Com o Facebook, Instagram, YouTube ou qualquer plataforma, a regra do jogo para o criador de conteúdos é estar a actualizar constantemente os mesmos, caso contrário a taxa de difusão será mais e mais baixa, ou torna-se necessário pagar a taxa de publicidade para fazer os conteúdos ser vistos. Tal regra, independentemente de ser justa ou não, não pode ser ultrapassada. 


Hoje em dia tens de te servir de plataformas sociais poderosas, independentemente de fazeres trabalho cultural e criativo ou não, ou para o que quer que faças. Se és apenas um indivíduo, é difícil ter um bom equilíbrio, já que a criação requer tempo e irás dar conta que não tens tempo para gerir uma boa presença online.
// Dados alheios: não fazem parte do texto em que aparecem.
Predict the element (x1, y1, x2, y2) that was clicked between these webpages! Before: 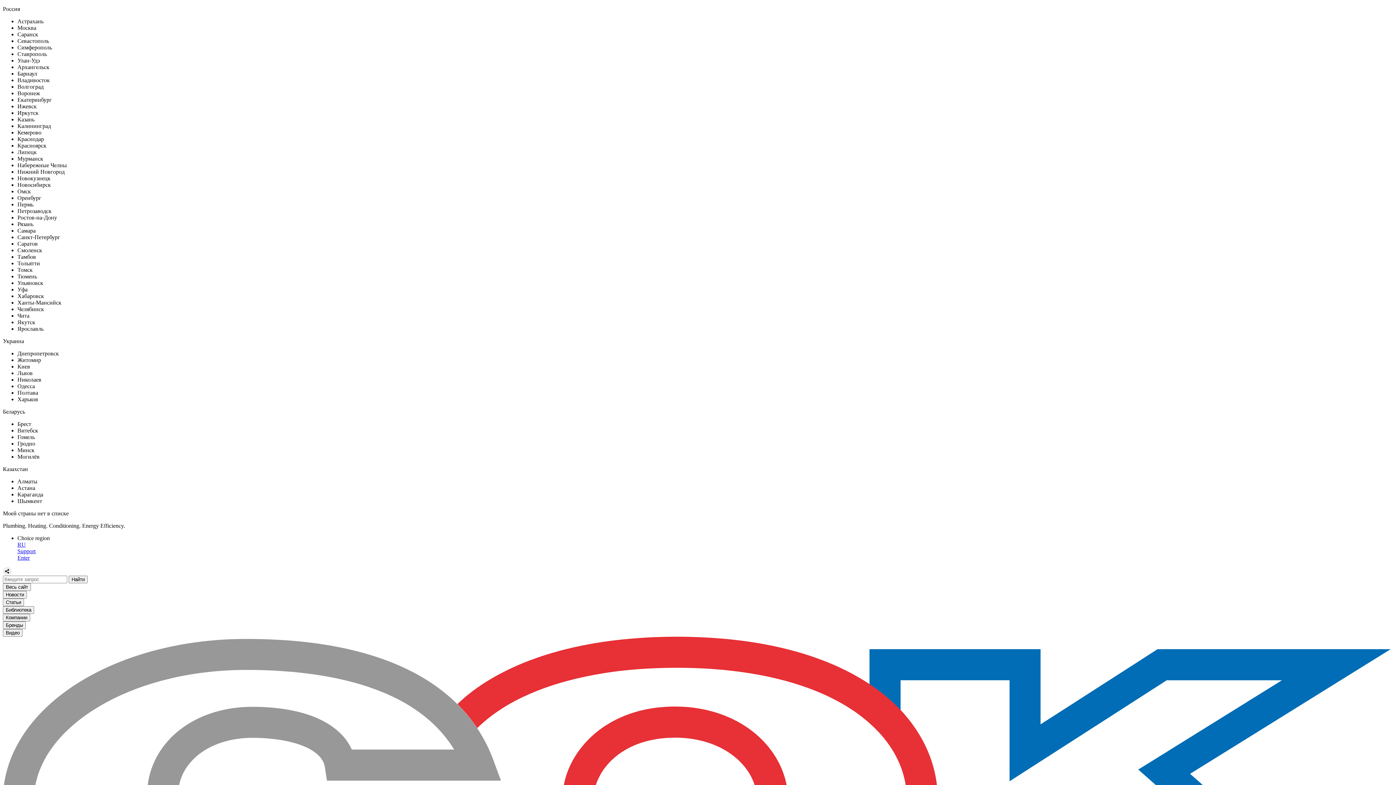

O ciclo vicioso do mercado online é não só um problema que temos de confrontar, mas também uma dor de cabeça para o mundo inteiro. Ainda assim, muitos de nós preferem esperar pelas oportunidades certas ao aguentar a contradição. 
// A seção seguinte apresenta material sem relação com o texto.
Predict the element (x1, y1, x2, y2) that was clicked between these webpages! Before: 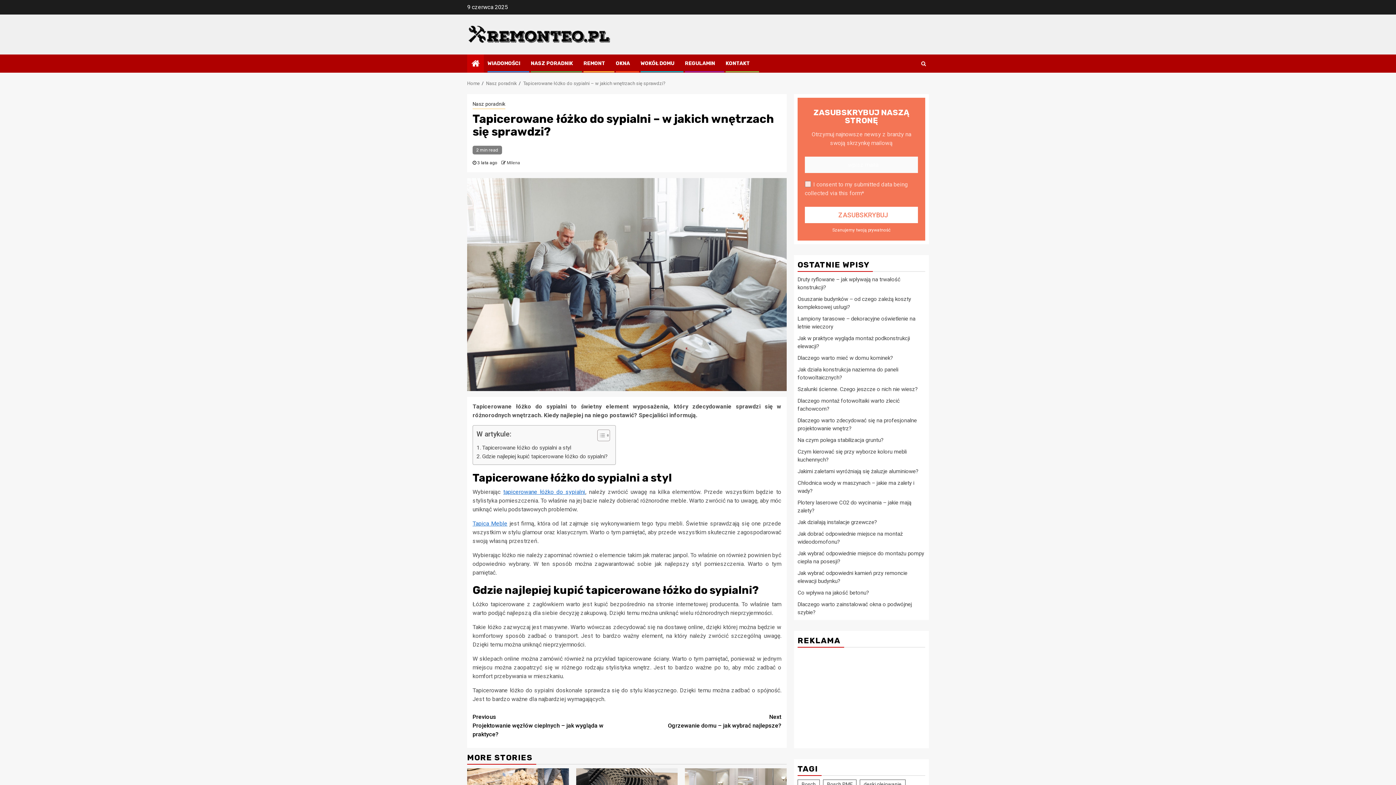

Admiro muito o dono de uma página de fãs. Antes de começar a operação, criou o compromisso com ele próprio de fazer uma publicação às 18h, todos os dias. Agora que dois ou três anos passaram, ele continua a fazê-lo. A sua persistência leva à oportunidade de publicar os seus três livros e à acumulação de 70 mil fãs. Um YouTuber popular, por sua vez, pode estar a editar o seu filme num portátil, mesmo quando está a fazer a sua refeição ou a andar de autocarro, para conseguir apresentar um vídeo novo todos os dias. 


Nas várias plataformas sociais, há muitas pessoas trabalhadoras, ou até mais do que as que mencionei, e os esforços delas parecem ser uma fórmula óbvia para o sucesso. Apesar de estas histórias de perseguição de sonhos serem inspiradoras, também podem ser embaraçosas. Ainda que eu acredite que elas são muito entusiastas com o seu trabalho criativo, será que têm realmente tantas ideias para suportar as palavras positivas que fazem a gigante audiência vibrar todos os dias do ano? Será que não estão cansadas ao pensar 24 horas por dia em conteúdos que a audiência queira ver? Apesar de viver numa contradição, muitas delas lutam de forma consistente, porque acreditam que a contradição em si acarreta esperanças infinitas. 


Todo o mercado é piramidal. Na base estão os conteúdos que a multidão adora, nomeadamente os que chegam de forma massiva, que são mais amplamente reconhecidos. No mercado cultural e criativo, no topo estão os artistas puros que apenas produzem conteúdos para agradar a si próprios, conseguindo assim uma audiência menor. O mercado significa contradição e escolha, mas pelo menos temos o direito de fazer a escolha, ou para criar os próprios conteúdos de acordo com o nosso resultado pretendido, ou para sair de uma contradição que não apreciamos nas nossas vidas.